◆ DO THIS
Quote every one of the entries below word for word, but leave out the pictures.

Extracted entries
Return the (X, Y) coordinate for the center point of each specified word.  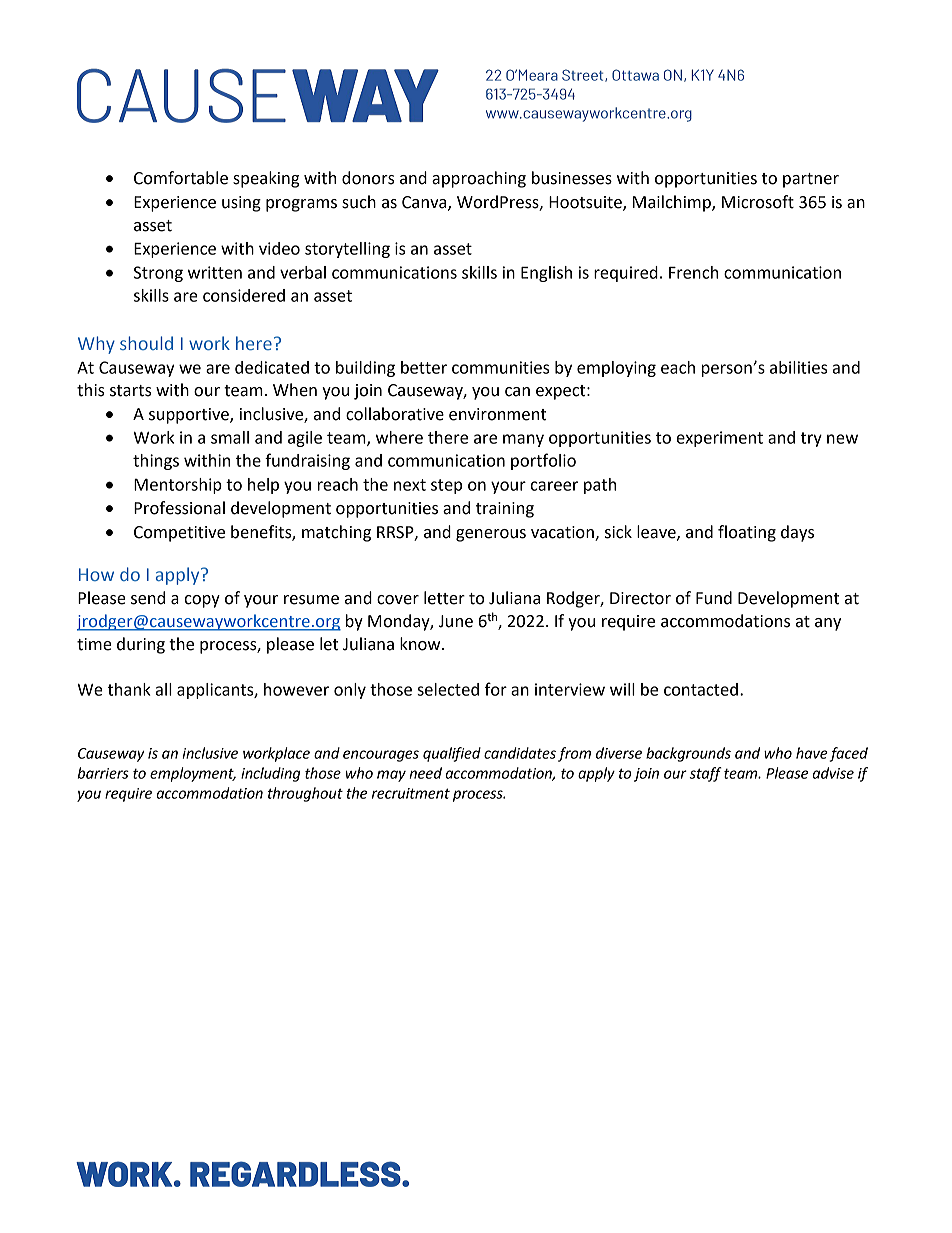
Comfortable (181, 178)
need (426, 773)
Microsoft (758, 202)
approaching (479, 179)
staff (705, 774)
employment (193, 774)
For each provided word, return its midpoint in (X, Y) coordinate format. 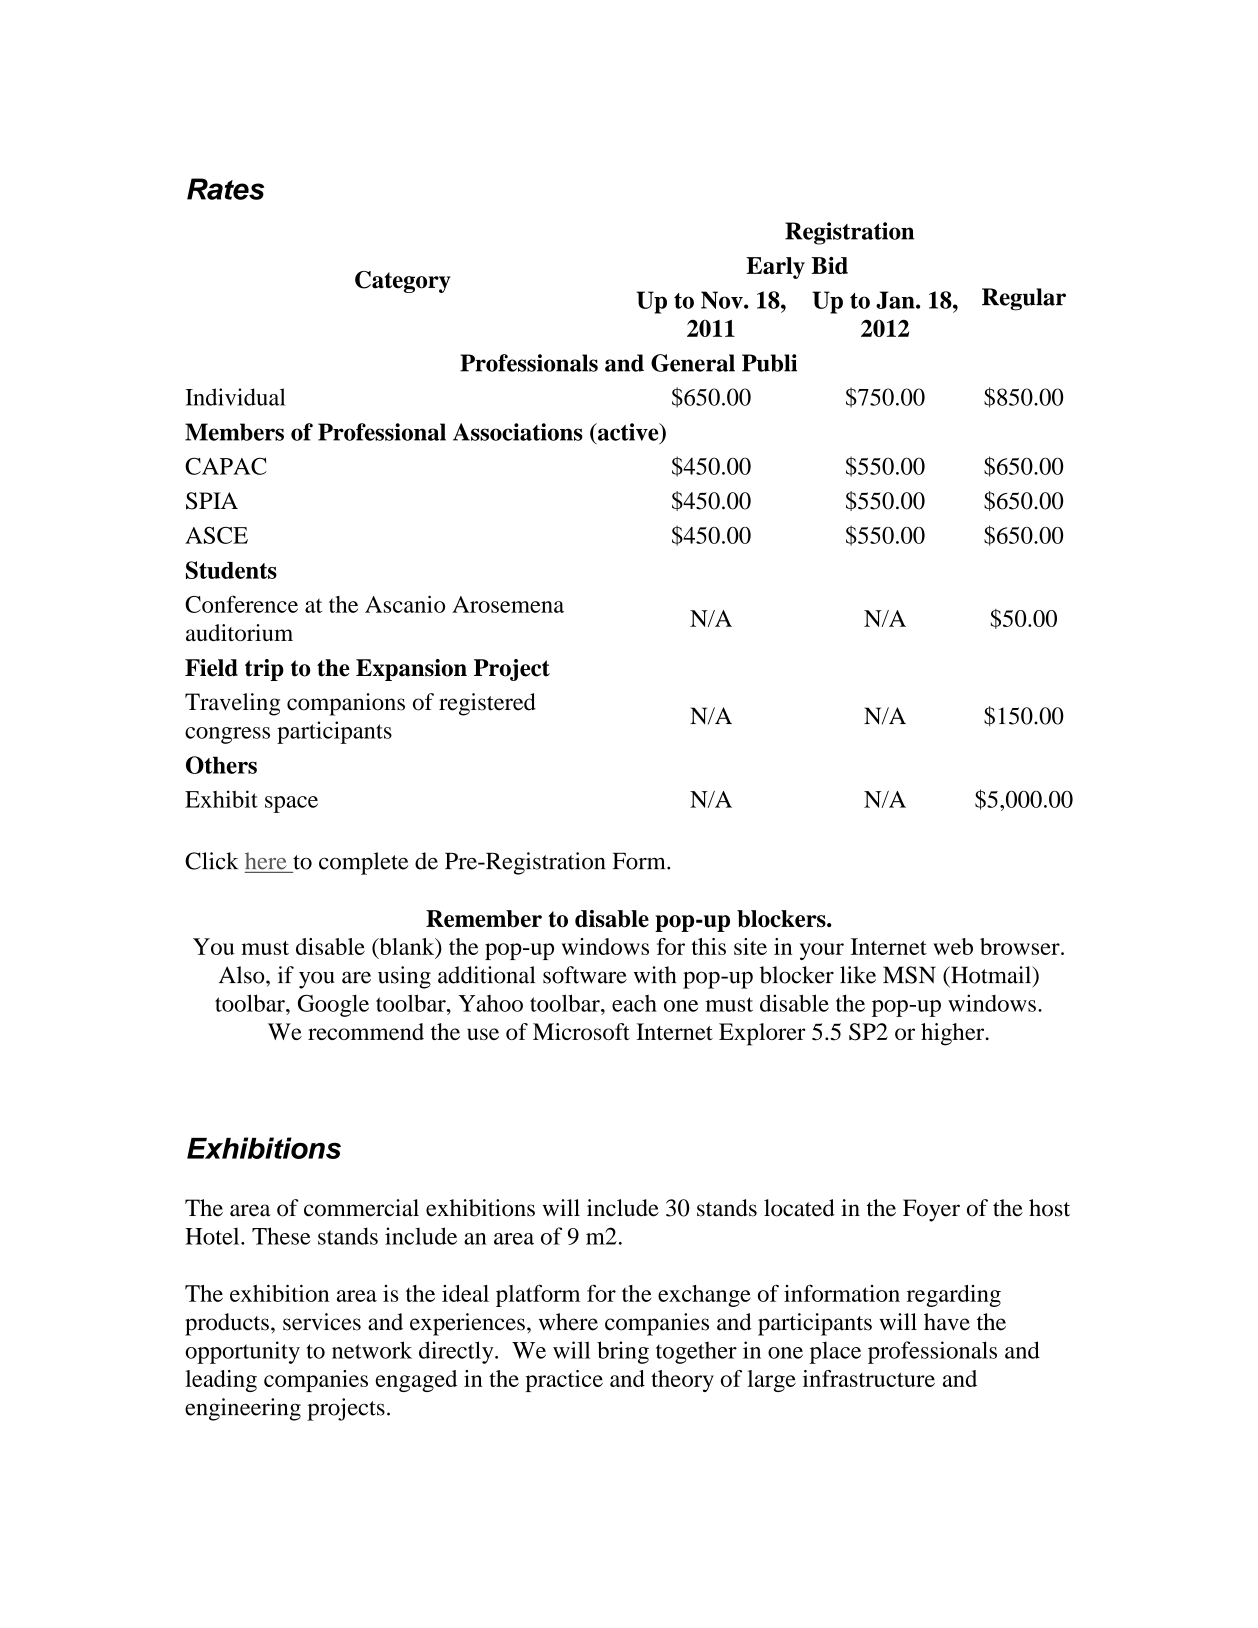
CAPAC (226, 466)
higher (954, 1034)
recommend (366, 1031)
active (628, 432)
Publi (769, 363)
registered (487, 704)
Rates (225, 189)
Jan (896, 300)
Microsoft (581, 1031)
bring (623, 1352)
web (953, 946)
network (372, 1350)
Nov (723, 300)
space (291, 804)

◆ FINAL RESULT
Return the (X, Y) coordinate for the center point of each specified word.  
Comfortable (181, 178)
need (426, 773)
Microsoft (758, 202)
approaching (479, 179)
staff (705, 774)
employment (193, 774)
For each provided word, return its midpoint in (X, Y) coordinate format. 
CAPAC (226, 466)
higher (954, 1034)
recommend (366, 1031)
active (628, 432)
Publi (769, 363)
registered (487, 704)
Rates (225, 189)
Jan (896, 300)
Microsoft (581, 1031)
bring (623, 1352)
web (953, 946)
network (372, 1350)
Nov (723, 300)
space (291, 804)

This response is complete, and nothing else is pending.